In their book “Help Work to Flow”, Samantha Laing and Karen Greaves have explored their working and coaching experience to collect 40 tips, techniques and games that should allow you to work in the state of flow, this situation where you are more productive.
Each tip is clearly presented on one page, which makes the book easy to read both sequentially, or if you prefer to pick the tip that interest you the most. These tips can be applied to various situations. They are these precious little tricks or tools that can help us analyze or change our working habits so that we can have a better life. And you should not forget a quote from Peter Drucker that the authors have put in the introduction: “There is nothing so useless as doing efficiently that which should not be done at all.”
I will recommend this little book to…. everyone. These tips are not only useful in any professional activity, but I think that many of them can also be used in your personal life.
Reference: “Help Work to Flow”, Samantha Laing and Karen Greaves, 54 pages, Leanpub, http://growingagile.co.za/getflow/
Multitasking inhibits flow. One of the criteria for flow is feedback, and we only get feedback when we complete something. Instead of multitasking, try focussing on one thing at a time. Pick a task to work on and finish it before you start something else.
One tip that works well for this is to pick one person on the team to be the interruptible person for a week. Stick a sign on their chair, or at the entrance to the team area. If anyone comes into the team area, guide them to this person or have the interruptible person stand and ask how they can help. Every week alternate this role. Essentially one person will have a very disruptive week, but it will allow the rest of the team to focus and work.
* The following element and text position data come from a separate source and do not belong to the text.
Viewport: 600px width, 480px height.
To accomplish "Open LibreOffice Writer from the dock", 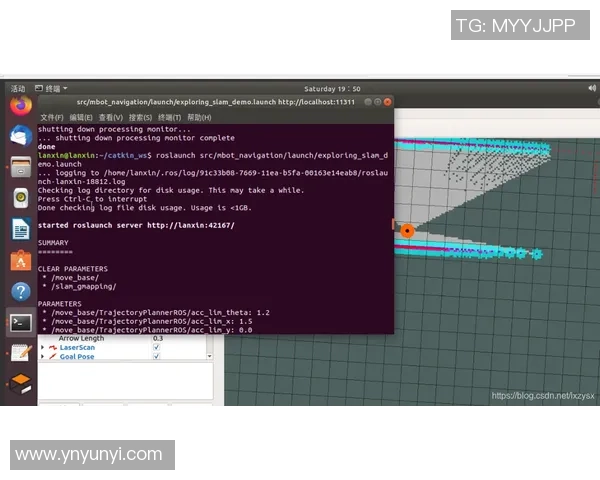I will click(20, 228).
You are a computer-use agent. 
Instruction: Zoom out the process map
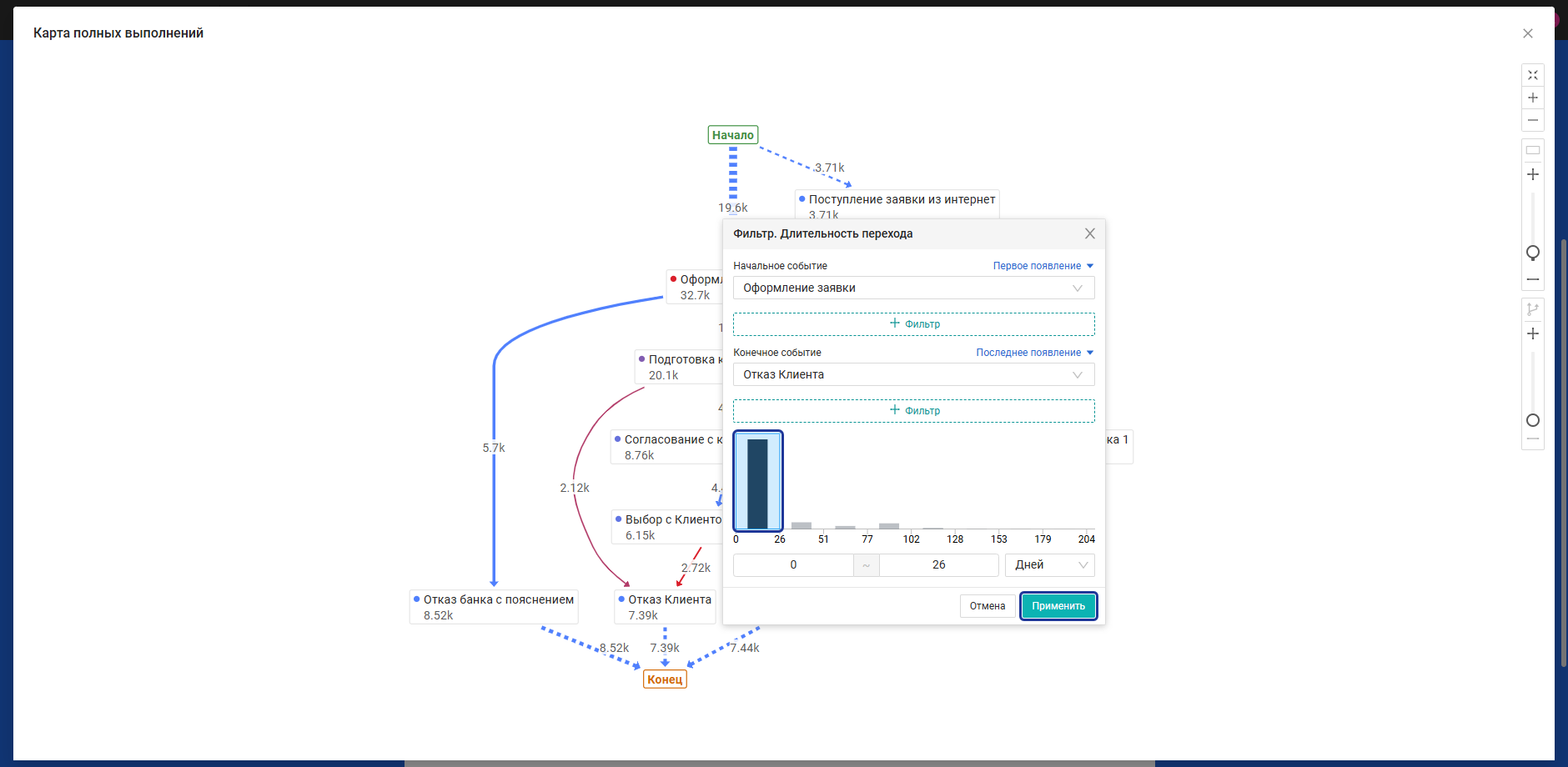coord(1533,120)
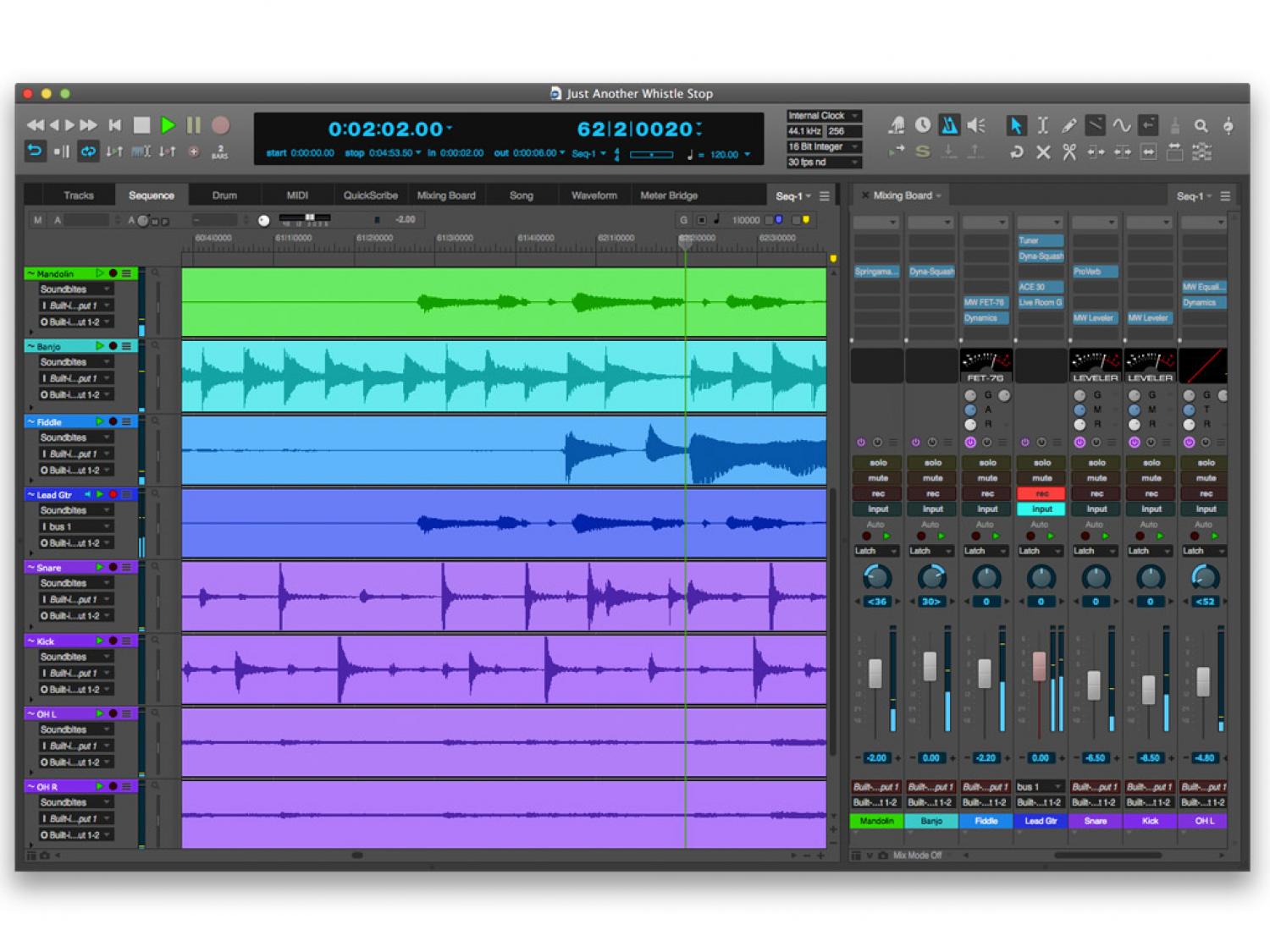Solo the Mandolin channel in mixer
This screenshot has width=1270, height=952.
tap(877, 463)
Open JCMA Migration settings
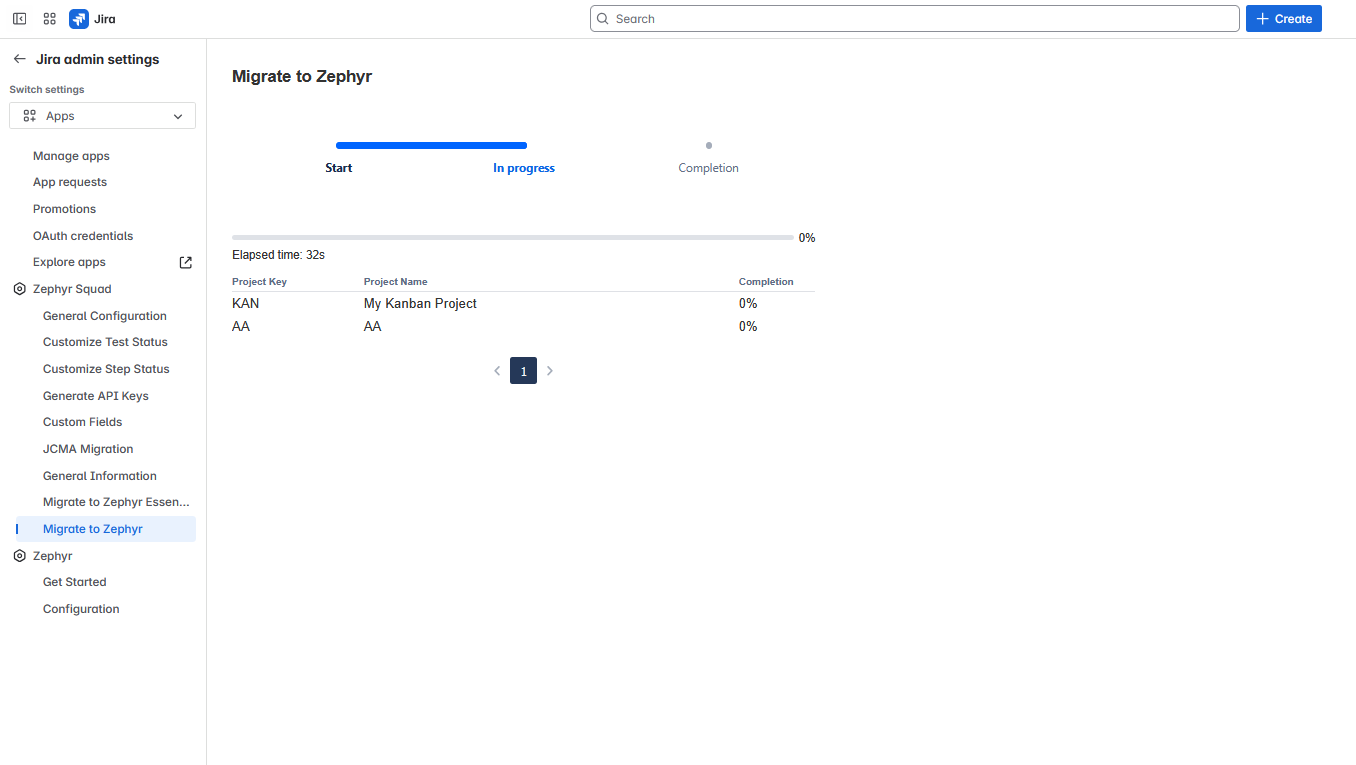1356x765 pixels. tap(87, 448)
This brain dump is more than just a to do list. It’s everything on your mind, from the shopping list to work tasks to calling a friend to arrange dinner at some point. The exercise of writing things down helps you worry less about them. You have now freed up some mind space to enable flow.
Keep a sheet of paper next to you, and each time you are interrupted by something write it down. At the end of the week, see if you can notice any patterns. If the same thing keeps interrupting you, find a way to deal with it that will prevent it from interrupting you in the future.